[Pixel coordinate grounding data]
[Start of section]

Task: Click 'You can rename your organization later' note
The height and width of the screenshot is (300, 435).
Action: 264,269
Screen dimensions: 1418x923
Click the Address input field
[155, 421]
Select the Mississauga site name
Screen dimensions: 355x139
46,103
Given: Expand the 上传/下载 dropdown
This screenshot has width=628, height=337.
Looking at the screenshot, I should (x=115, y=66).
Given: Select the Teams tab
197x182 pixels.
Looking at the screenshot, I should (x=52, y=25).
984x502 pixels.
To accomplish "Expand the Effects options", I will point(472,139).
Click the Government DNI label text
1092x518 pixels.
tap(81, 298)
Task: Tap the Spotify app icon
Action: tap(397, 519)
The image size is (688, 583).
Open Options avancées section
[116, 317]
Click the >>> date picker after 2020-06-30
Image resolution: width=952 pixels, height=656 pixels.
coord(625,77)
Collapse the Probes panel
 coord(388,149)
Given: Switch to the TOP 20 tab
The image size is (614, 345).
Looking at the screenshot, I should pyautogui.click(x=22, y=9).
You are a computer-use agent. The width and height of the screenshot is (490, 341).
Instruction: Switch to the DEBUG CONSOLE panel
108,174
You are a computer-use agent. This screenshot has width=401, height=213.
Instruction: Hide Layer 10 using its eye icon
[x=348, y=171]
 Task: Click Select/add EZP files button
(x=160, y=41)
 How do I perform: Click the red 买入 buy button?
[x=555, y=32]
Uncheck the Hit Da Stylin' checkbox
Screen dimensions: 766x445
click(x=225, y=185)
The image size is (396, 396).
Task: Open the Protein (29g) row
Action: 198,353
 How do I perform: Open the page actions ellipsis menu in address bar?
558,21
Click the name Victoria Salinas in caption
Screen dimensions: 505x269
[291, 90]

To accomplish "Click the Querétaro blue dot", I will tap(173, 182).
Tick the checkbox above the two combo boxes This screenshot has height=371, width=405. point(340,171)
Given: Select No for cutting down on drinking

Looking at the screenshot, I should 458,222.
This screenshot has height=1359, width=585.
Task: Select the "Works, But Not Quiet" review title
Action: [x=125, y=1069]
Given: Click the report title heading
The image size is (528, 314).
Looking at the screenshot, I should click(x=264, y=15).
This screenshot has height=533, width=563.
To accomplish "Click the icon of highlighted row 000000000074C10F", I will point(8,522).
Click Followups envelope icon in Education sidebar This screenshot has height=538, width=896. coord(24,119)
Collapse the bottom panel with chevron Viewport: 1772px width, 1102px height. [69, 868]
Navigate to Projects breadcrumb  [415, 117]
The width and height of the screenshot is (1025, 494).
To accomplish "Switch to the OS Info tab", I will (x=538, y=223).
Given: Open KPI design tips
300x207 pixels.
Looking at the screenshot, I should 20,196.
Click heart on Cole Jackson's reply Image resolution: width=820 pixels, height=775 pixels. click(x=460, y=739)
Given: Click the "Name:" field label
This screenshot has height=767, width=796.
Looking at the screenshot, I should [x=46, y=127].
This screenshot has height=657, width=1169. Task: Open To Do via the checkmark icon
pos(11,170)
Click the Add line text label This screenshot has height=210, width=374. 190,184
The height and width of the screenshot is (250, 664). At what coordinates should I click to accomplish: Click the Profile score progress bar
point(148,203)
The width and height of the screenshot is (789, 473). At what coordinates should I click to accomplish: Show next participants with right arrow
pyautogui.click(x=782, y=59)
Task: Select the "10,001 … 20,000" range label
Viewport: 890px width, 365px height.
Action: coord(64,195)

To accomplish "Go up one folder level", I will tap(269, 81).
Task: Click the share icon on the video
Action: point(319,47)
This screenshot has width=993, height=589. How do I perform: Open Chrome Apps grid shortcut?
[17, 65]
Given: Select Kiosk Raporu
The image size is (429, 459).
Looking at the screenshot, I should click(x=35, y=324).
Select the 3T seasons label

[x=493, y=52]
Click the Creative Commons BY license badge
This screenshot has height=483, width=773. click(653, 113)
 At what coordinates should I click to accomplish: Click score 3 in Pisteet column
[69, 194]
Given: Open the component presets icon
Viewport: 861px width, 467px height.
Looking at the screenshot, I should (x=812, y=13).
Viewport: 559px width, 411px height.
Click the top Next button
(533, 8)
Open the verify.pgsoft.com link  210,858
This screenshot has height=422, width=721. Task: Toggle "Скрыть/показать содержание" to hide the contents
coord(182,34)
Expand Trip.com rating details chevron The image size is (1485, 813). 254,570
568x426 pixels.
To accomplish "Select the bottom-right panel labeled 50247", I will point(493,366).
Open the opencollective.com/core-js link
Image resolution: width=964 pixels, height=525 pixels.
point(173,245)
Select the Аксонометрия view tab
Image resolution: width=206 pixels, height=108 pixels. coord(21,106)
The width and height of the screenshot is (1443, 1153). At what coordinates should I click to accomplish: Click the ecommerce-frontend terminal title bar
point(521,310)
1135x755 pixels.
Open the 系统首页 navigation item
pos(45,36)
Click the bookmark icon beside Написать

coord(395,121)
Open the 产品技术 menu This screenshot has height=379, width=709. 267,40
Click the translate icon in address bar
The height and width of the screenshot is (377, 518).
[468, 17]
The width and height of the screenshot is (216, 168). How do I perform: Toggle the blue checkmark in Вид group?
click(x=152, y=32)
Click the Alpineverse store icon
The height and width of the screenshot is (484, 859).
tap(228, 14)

[End of section]

> **What the task asks**: Look at the records above. Copy every line where the string "chevron" occurs.

> **Output for this exercise**:
Collapse the bottom panel with chevron Viewport: 1772px width, 1102px height. [69, 868]
Expand Trip.com rating details chevron The image size is (1485, 813). 254,570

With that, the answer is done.